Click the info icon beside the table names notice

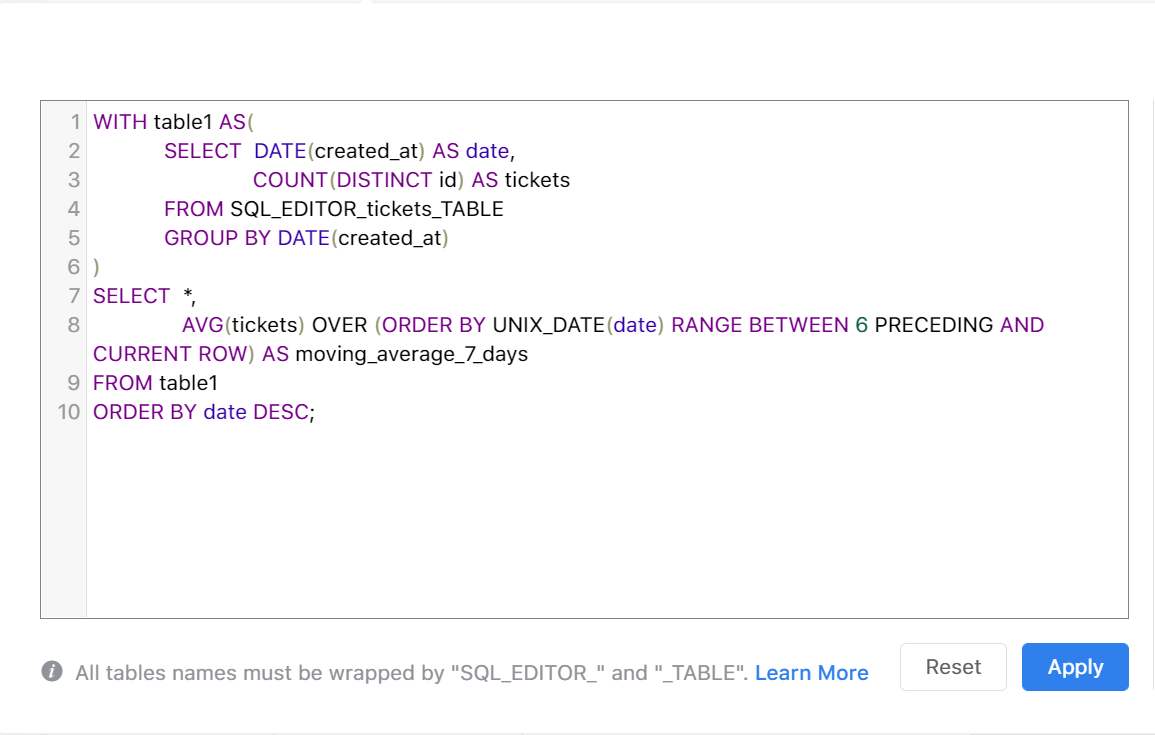52,671
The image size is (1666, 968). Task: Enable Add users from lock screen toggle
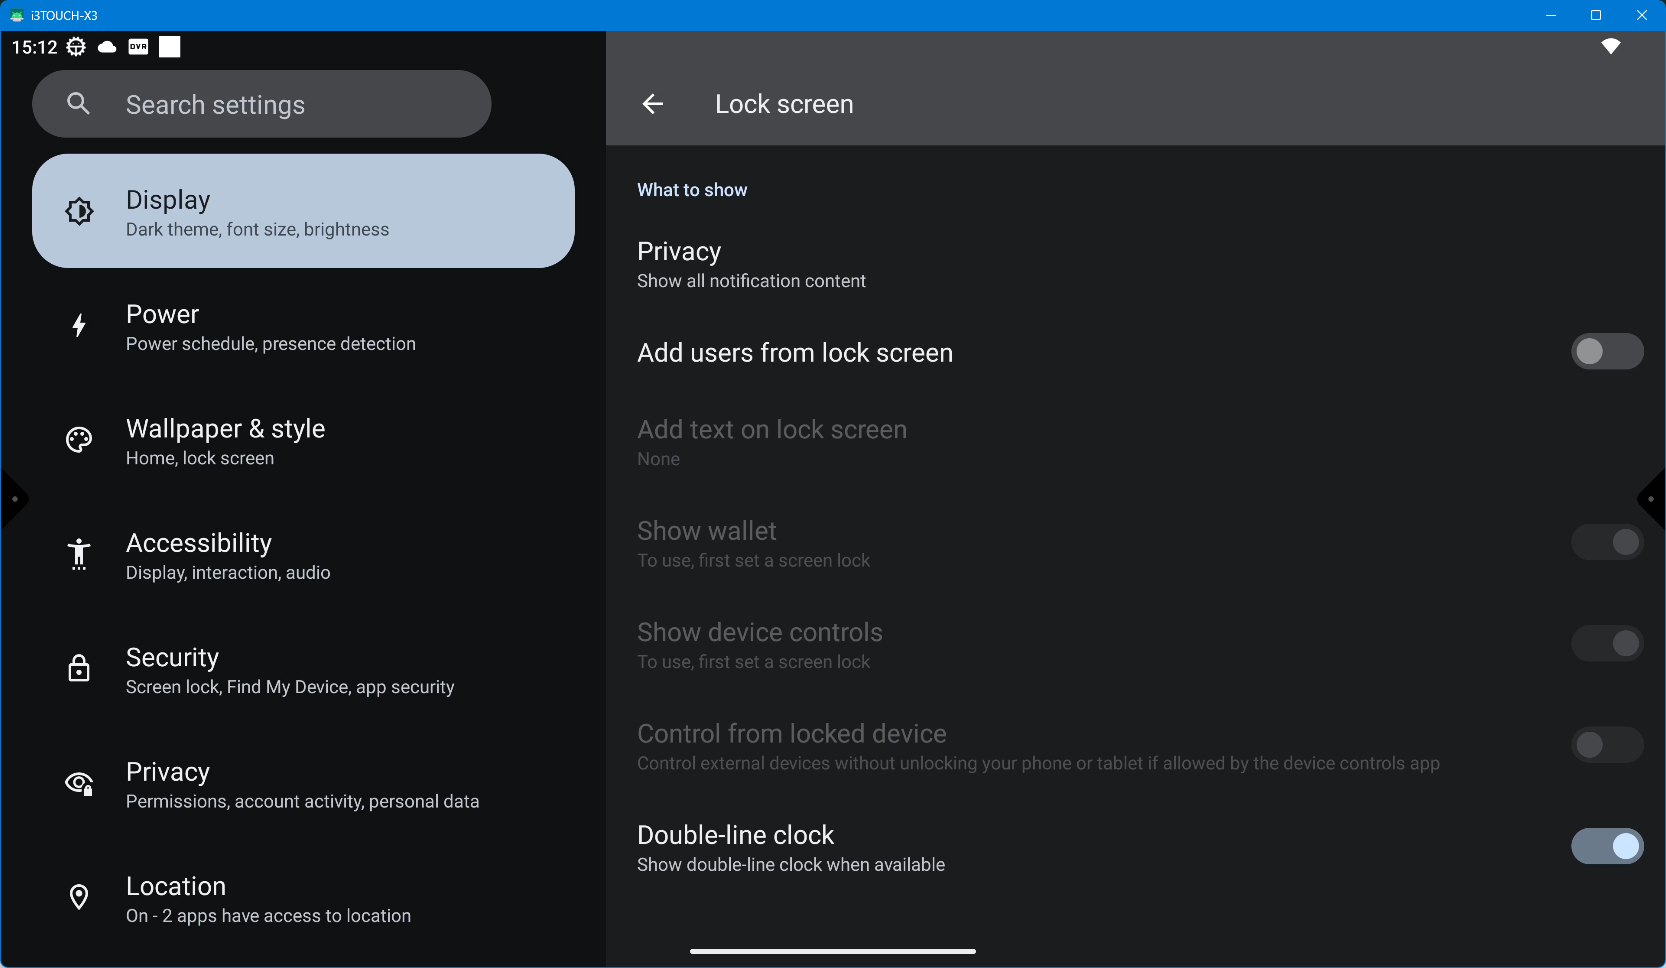point(1606,352)
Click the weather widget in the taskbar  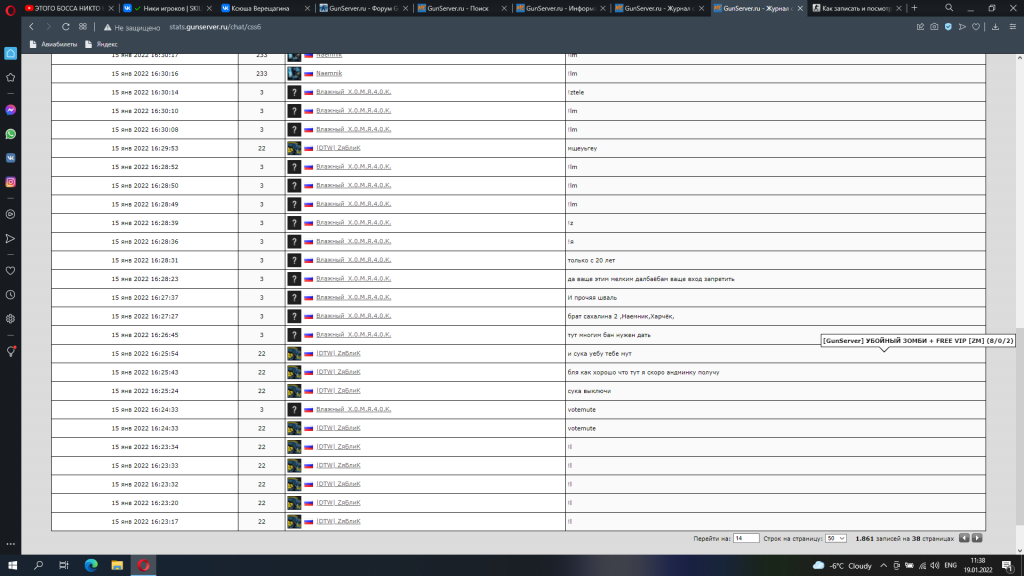[843, 565]
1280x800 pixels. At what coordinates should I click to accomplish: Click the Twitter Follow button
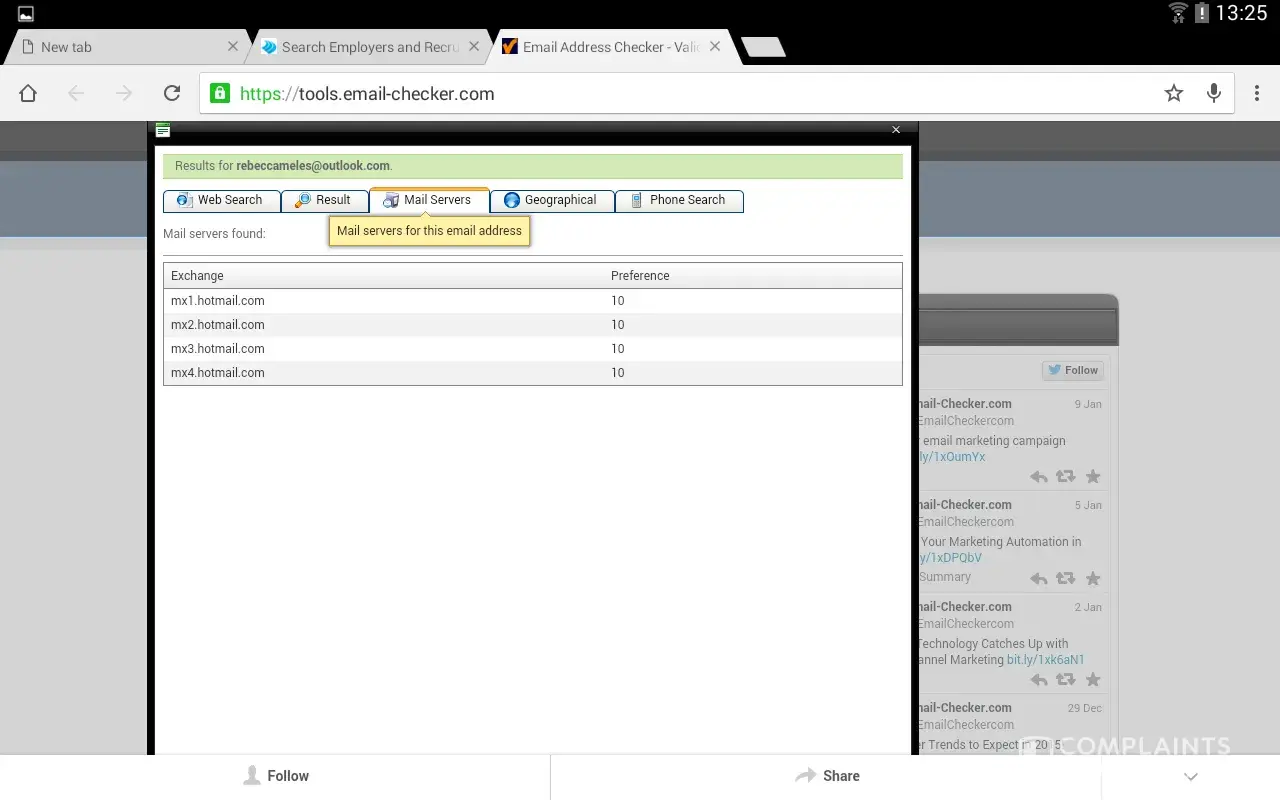[x=1072, y=370]
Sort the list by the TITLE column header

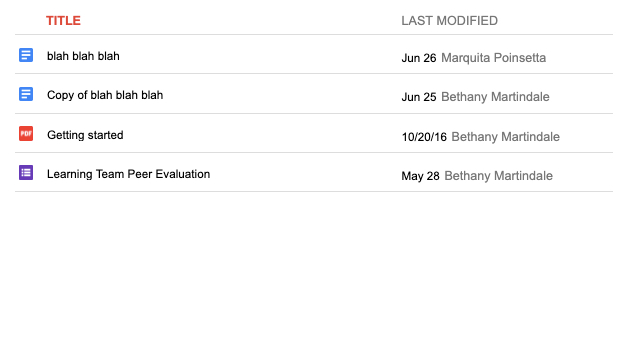pyautogui.click(x=63, y=21)
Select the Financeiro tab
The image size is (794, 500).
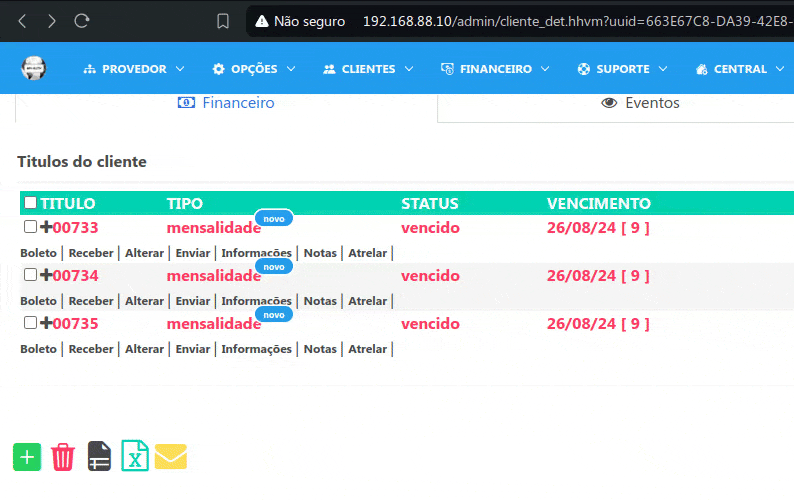[226, 103]
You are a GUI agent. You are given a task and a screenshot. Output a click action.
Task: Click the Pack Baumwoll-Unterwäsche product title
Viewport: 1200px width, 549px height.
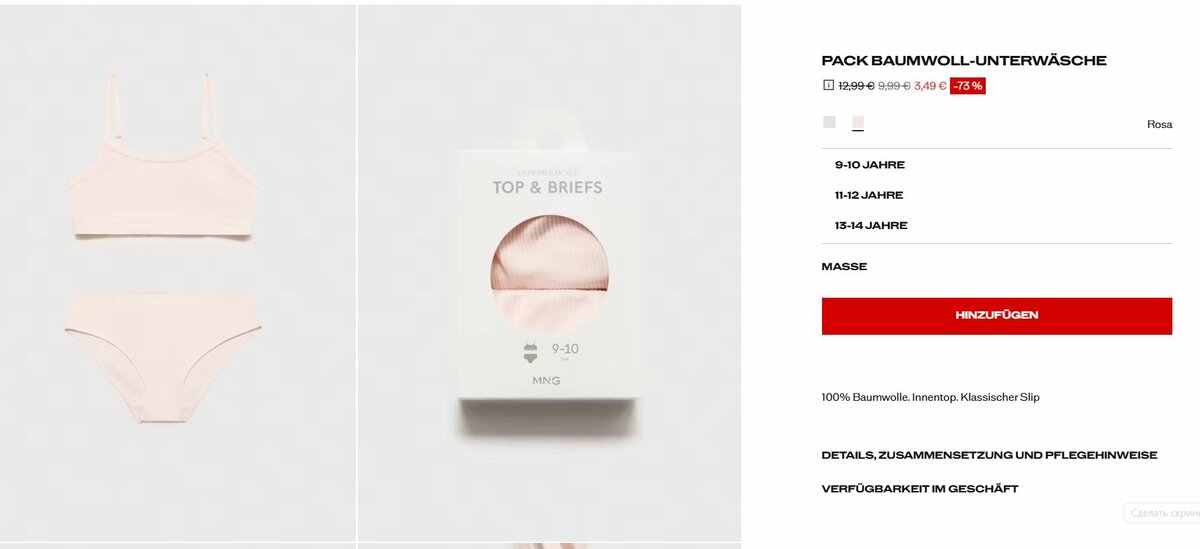click(x=964, y=60)
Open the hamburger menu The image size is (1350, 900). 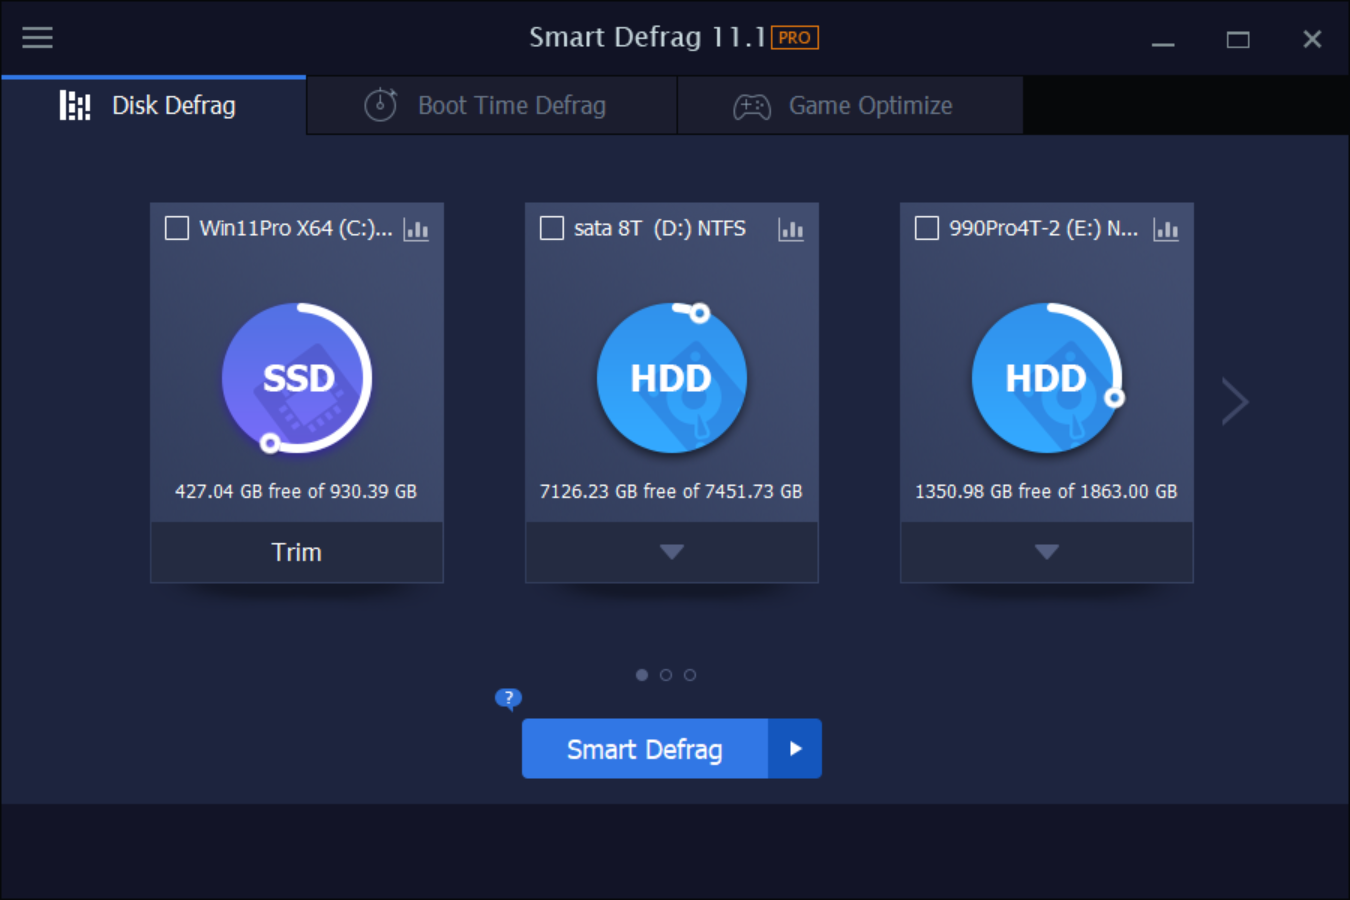(37, 38)
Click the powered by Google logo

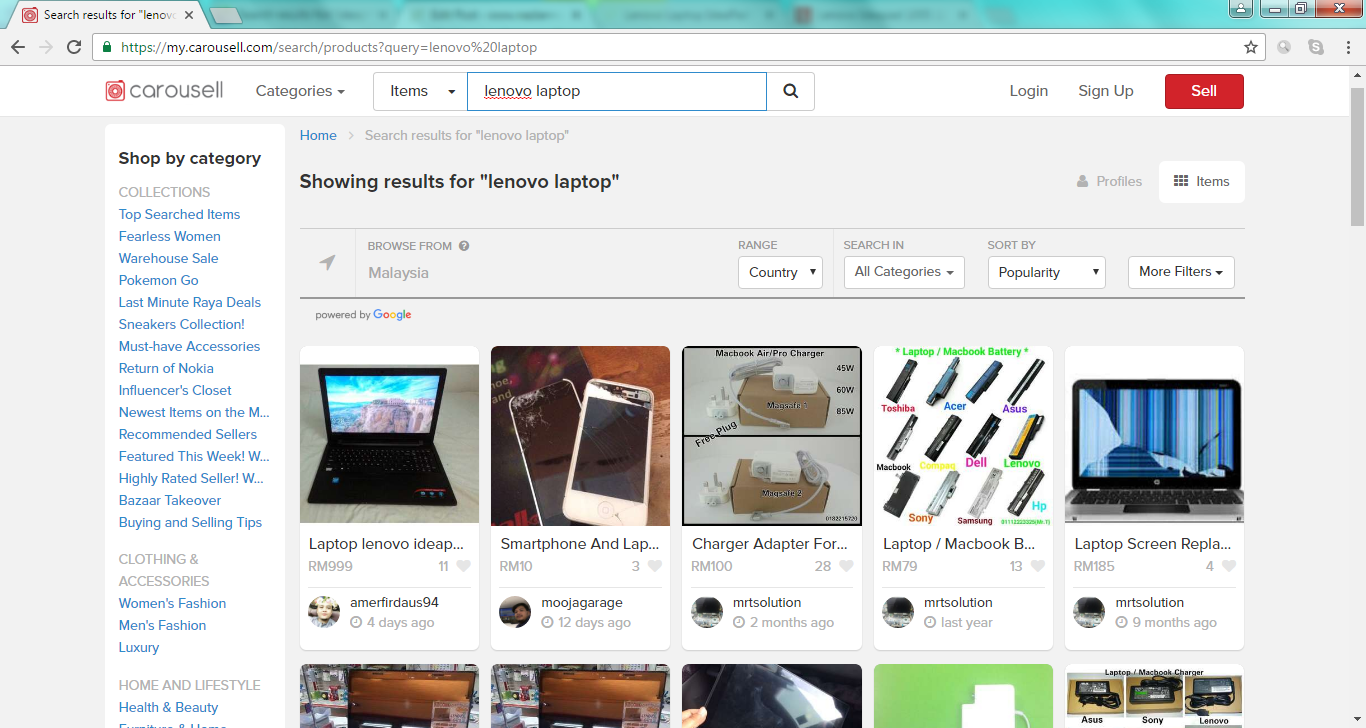pyautogui.click(x=365, y=314)
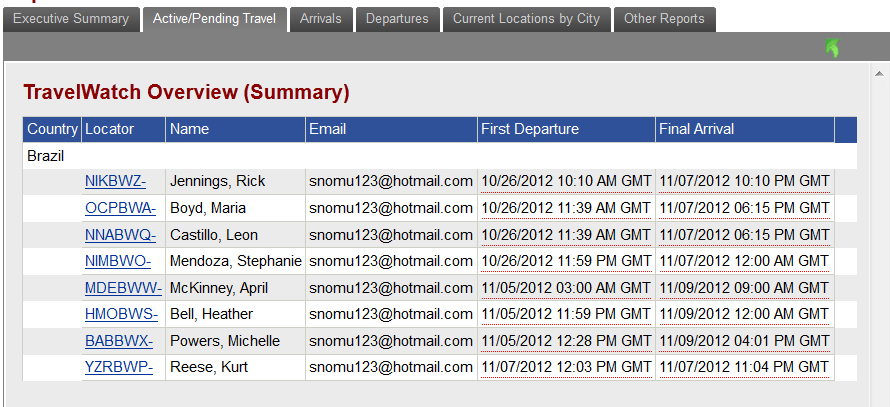Image resolution: width=890 pixels, height=407 pixels.
Task: Open locator link OCPBWA-
Action: 120,208
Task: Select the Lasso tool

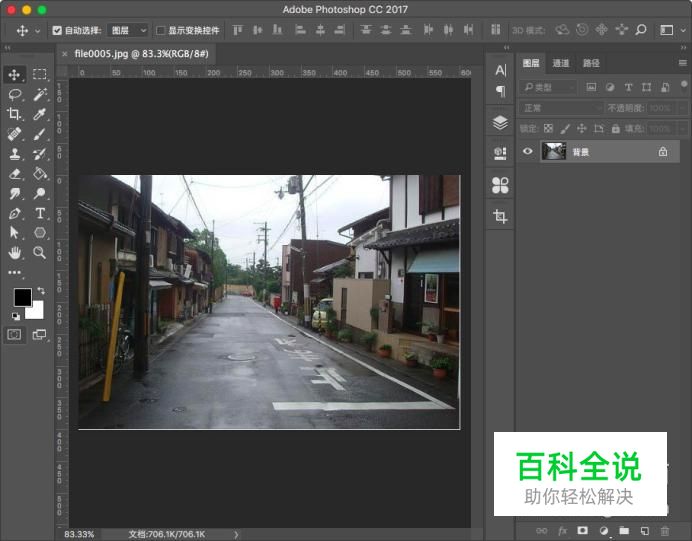Action: click(x=15, y=94)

-- -- --

Pictures aside, set down the lines from the one containing "Click the powered by Google logo" through the end of the records above, exactly and only those.

Response to the exercise:
Click the powered by Google logo

pyautogui.click(x=365, y=314)
Image resolution: width=890 pixels, height=407 pixels.
Task: Open locator link OCPBWA-
Action: 120,208
Task: Select the Lasso tool

Action: click(x=15, y=94)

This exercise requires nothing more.